> **Task requirements**
So that nothing is lost, write out all the lines below exactly.

> **Recorded information**
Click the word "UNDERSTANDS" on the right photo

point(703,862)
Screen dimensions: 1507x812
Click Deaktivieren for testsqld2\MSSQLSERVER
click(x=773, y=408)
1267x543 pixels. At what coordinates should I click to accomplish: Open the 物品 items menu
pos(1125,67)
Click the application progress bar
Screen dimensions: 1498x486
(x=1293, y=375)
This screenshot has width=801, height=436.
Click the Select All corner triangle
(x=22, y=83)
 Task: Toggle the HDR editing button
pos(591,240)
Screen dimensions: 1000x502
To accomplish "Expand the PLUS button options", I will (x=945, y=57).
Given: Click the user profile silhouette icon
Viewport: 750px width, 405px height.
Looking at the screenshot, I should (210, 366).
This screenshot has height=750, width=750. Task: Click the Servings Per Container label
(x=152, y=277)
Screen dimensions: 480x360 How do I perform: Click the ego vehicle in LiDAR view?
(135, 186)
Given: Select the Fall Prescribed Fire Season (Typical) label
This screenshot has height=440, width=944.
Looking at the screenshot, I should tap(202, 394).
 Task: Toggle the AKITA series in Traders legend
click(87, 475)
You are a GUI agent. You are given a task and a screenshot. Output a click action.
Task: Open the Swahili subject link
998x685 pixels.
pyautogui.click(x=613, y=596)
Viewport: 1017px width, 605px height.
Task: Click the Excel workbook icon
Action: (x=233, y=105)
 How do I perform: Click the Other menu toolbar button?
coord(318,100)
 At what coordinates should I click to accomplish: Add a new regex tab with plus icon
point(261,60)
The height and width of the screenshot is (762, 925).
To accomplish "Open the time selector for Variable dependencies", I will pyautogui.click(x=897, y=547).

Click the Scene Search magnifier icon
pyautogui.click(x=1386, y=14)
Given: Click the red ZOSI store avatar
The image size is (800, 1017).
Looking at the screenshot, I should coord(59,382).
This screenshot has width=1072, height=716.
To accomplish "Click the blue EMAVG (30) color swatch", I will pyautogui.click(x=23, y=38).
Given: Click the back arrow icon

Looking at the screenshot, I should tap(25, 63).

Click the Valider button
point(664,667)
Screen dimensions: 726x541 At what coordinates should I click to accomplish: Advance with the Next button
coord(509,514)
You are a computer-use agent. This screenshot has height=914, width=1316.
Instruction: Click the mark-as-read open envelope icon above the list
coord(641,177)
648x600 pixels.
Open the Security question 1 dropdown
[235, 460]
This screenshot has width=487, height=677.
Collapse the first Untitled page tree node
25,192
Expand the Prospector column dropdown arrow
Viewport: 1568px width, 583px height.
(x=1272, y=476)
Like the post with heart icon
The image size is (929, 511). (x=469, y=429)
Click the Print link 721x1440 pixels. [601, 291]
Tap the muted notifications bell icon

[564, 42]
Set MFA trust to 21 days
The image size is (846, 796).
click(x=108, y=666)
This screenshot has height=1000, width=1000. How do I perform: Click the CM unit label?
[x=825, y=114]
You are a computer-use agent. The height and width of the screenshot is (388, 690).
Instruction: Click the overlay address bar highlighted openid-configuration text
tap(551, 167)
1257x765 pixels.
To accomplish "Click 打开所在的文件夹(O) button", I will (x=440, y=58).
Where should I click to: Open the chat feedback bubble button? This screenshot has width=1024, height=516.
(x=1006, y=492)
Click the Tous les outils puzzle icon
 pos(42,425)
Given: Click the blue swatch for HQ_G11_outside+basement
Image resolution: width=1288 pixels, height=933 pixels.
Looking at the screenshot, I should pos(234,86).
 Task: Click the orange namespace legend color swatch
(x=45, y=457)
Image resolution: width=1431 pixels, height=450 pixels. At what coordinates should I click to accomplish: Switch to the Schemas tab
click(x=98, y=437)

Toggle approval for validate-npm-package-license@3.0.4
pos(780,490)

> **Solution to the exercise**
Click the word "UNDERSTANDS" on the right photo

point(703,862)
Screen dimensions: 1507x812
Click Deaktivieren for testsqld2\MSSQLSERVER
click(x=773, y=408)
1267x543 pixels. At what coordinates should I click to accomplish: Open the 物品 items menu
pos(1125,67)
Click the application progress bar
Screen dimensions: 1498x486
(x=1293, y=375)
This screenshot has width=801, height=436.
Click the Select All corner triangle
(x=22, y=83)
 Task: Toggle the HDR editing button
pos(591,240)
Screen dimensions: 1000x502
To accomplish "Expand the PLUS button options", I will (x=945, y=57).
Given: Click the user profile silhouette icon
Viewport: 750px width, 405px height.
Looking at the screenshot, I should (210, 366).
This screenshot has height=750, width=750. Task: Click the Servings Per Container label
(x=152, y=277)
Screen dimensions: 480x360 How do I perform: Click the ego vehicle in LiDAR view?
(135, 186)
Given: Select the Fall Prescribed Fire Season (Typical) label
This screenshot has height=440, width=944.
Looking at the screenshot, I should tap(202, 394).
 Task: Toggle the AKITA series in Traders legend
click(87, 475)
You are a GUI agent. You are given a task and a screenshot. Output a click action.
Task: Open the Swahili subject link
998x685 pixels.
pyautogui.click(x=613, y=596)
Viewport: 1017px width, 605px height.
Task: Click the Excel workbook icon
Action: (x=233, y=105)
 How do I perform: Click the Other menu toolbar button?
coord(318,100)
 At what coordinates should I click to accomplish: Add a new regex tab with plus icon
point(261,60)
The height and width of the screenshot is (762, 925).
To accomplish "Open the time selector for Variable dependencies", I will pyautogui.click(x=897, y=547).

Click the Scene Search magnifier icon
pyautogui.click(x=1386, y=14)
Given: Click the red ZOSI store avatar
The image size is (800, 1017).
Looking at the screenshot, I should coord(59,382).
This screenshot has width=1072, height=716.
To accomplish "Click the blue EMAVG (30) color swatch", I will pyautogui.click(x=23, y=38).
Given: Click the back arrow icon

Looking at the screenshot, I should tap(25, 63).

Click the Valider button
point(664,667)
Screen dimensions: 726x541 At what coordinates should I click to accomplish: Advance with the Next button
coord(509,514)
You are a computer-use agent. This screenshot has height=914, width=1316.
Instruction: Click the mark-as-read open envelope icon above the list
coord(641,177)
648x600 pixels.
Open the Security question 1 dropdown
[235, 460]
This screenshot has width=487, height=677.
Collapse the first Untitled page tree node
25,192
Expand the Prospector column dropdown arrow
Viewport: 1568px width, 583px height.
(x=1272, y=476)
Like the post with heart icon
The image size is (929, 511). (x=469, y=429)
Click the Print link 721x1440 pixels. [601, 291]
Tap the muted notifications bell icon

[564, 42]
Set MFA trust to 21 days
The image size is (846, 796).
click(x=108, y=666)
This screenshot has height=1000, width=1000. How do I perform: Click the CM unit label?
[x=825, y=114]
You are a computer-use agent. The height and width of the screenshot is (388, 690).
Instruction: Click the overlay address bar highlighted openid-configuration text
tap(551, 167)
1257x765 pixels.
To accomplish "Click 打开所在的文件夹(O) button", I will (x=440, y=58).
Where should I click to: Open the chat feedback bubble button? This screenshot has width=1024, height=516.
(x=1006, y=492)
Click the Tous les outils puzzle icon
 pos(42,425)
Given: Click the blue swatch for HQ_G11_outside+basement
Image resolution: width=1288 pixels, height=933 pixels.
Looking at the screenshot, I should pos(234,86).
 Task: Click the orange namespace legend color swatch
(x=45, y=457)
Image resolution: width=1431 pixels, height=450 pixels. At what coordinates should I click to accomplish: Switch to the Schemas tab
click(x=98, y=437)

Toggle approval for validate-npm-package-license@3.0.4
pos(780,490)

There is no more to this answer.